Desde los años sesenta, la oposición política y social adquirió un protagonismo creciente. Esto fue posible, en gran medida, porque el movimiento obrero aprovechó el marco legal de los sindicatos verticales para debilitar el orden laboral franquista; mención especial merece al respecto la fundación de las Comisiones Obreras (CC.OO.) en 1962. A esto se ha de añadir la contribución del Concilio Vaticano II (1962-1965), que inició la renovación de la Iglesia española, abriendo el camino hacia el final del nacionalcatolicismo y del soporte ideológico-religioso de la dictadura.

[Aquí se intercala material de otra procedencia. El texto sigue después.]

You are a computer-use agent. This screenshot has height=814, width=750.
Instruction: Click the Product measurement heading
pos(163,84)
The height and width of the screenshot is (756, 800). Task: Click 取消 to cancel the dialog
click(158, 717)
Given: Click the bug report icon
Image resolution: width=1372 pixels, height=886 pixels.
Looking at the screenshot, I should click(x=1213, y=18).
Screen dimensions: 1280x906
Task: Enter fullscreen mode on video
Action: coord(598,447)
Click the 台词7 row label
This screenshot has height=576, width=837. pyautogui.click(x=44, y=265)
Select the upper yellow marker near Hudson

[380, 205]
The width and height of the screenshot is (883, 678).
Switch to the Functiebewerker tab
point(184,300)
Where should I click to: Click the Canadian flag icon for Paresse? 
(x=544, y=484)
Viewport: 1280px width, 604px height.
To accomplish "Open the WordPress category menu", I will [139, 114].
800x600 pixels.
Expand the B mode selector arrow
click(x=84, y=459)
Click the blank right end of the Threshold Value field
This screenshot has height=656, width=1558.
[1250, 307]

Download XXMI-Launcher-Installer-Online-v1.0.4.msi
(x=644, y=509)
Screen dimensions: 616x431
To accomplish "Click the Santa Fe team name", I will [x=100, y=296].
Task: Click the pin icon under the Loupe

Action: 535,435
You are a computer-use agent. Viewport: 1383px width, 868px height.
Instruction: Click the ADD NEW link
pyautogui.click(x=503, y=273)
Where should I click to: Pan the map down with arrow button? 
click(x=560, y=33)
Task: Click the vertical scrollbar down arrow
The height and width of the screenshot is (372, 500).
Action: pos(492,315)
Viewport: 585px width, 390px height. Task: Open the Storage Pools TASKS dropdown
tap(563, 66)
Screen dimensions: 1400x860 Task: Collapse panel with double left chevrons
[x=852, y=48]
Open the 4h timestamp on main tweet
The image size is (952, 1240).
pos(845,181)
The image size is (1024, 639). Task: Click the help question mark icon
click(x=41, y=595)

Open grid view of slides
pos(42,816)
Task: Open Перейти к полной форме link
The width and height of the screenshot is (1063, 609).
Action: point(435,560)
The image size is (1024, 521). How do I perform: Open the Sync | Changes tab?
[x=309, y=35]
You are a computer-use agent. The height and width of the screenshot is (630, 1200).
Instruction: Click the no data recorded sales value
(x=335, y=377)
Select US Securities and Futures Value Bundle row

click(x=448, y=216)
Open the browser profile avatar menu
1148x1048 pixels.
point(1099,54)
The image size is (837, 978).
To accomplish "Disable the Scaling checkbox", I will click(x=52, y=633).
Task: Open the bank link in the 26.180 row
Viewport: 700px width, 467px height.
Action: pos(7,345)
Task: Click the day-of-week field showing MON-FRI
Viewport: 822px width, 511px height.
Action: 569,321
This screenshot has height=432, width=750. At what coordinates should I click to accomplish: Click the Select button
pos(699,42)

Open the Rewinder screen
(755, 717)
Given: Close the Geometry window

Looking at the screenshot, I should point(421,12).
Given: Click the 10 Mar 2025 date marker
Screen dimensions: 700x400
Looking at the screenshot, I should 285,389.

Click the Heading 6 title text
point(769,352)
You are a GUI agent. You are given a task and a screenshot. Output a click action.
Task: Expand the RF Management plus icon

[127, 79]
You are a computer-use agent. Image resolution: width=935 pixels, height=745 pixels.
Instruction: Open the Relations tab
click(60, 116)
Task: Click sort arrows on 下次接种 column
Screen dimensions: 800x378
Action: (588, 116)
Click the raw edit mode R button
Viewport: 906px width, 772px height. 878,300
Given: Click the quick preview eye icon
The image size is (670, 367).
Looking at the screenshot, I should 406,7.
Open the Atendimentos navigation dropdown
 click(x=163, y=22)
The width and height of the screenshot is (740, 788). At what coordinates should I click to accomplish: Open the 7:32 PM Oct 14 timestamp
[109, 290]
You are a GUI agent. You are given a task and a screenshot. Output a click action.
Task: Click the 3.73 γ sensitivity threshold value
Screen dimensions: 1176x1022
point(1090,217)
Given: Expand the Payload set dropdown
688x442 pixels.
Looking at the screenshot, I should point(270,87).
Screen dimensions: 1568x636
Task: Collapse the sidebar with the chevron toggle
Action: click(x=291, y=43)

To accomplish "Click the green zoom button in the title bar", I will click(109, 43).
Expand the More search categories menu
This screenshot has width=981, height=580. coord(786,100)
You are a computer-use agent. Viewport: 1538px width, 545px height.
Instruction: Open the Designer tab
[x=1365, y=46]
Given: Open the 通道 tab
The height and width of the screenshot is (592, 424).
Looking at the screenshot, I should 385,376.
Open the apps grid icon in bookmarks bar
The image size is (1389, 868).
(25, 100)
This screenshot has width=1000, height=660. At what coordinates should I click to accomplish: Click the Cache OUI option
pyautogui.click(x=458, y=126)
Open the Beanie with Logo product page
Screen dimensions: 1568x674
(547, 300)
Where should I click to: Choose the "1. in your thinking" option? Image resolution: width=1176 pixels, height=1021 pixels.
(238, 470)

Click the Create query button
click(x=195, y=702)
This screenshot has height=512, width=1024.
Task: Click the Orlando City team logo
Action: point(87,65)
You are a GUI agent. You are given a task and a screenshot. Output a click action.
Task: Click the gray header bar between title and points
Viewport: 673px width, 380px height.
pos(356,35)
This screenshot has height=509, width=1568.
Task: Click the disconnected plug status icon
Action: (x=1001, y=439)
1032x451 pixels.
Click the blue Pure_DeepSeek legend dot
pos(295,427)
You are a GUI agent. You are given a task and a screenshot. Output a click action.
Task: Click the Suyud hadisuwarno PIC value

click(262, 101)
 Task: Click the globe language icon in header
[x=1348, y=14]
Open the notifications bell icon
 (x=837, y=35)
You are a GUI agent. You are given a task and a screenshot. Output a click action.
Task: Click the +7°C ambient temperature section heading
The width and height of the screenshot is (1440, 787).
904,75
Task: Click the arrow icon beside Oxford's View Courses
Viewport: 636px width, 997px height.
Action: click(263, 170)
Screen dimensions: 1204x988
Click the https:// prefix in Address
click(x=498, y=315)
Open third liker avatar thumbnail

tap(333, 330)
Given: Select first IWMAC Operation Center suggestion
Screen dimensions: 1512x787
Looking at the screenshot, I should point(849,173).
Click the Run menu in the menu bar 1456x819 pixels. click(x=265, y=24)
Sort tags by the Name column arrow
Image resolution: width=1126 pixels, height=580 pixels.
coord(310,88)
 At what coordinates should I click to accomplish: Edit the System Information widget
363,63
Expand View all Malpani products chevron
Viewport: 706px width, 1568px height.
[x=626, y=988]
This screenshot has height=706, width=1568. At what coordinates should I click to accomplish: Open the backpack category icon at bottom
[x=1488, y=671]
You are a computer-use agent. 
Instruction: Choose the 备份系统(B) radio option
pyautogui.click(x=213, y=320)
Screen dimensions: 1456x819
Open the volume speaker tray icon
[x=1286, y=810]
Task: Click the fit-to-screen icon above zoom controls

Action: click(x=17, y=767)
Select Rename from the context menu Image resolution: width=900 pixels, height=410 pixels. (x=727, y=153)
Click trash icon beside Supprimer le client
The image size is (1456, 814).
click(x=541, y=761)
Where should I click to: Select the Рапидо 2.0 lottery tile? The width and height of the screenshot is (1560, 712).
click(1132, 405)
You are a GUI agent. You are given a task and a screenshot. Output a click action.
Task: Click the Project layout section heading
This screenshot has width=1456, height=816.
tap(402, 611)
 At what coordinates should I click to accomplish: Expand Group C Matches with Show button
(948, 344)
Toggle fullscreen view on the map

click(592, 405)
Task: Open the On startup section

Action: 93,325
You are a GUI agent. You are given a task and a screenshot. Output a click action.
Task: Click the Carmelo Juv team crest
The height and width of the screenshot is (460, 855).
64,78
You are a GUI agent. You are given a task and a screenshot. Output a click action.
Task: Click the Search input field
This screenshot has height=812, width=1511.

A todo esto hemos de añadir que, a partir de 1973, surgieron a la izquierda del PCE grupos radicalizados que preconizaban la lucha armada y practicaban el terrorismo (fenómeno similar al alemán o al italiano). Entre estos destacaban FRAP (Frente Revolucionario Antifascista Patriótico), los GRAPO (Grupos de Resistencia Antifascista Primero de Octubre) y ETA (Euskadi Ta Askatasuna). Por último, la crisis final del régimen facilitó la coordinación de la oposición política formada por los partidos de centro-derecha, izquierda y nacionalistas a través de organismos como la Junta Democrática de España o el Consell de Forçes Polítiques de Catalunya.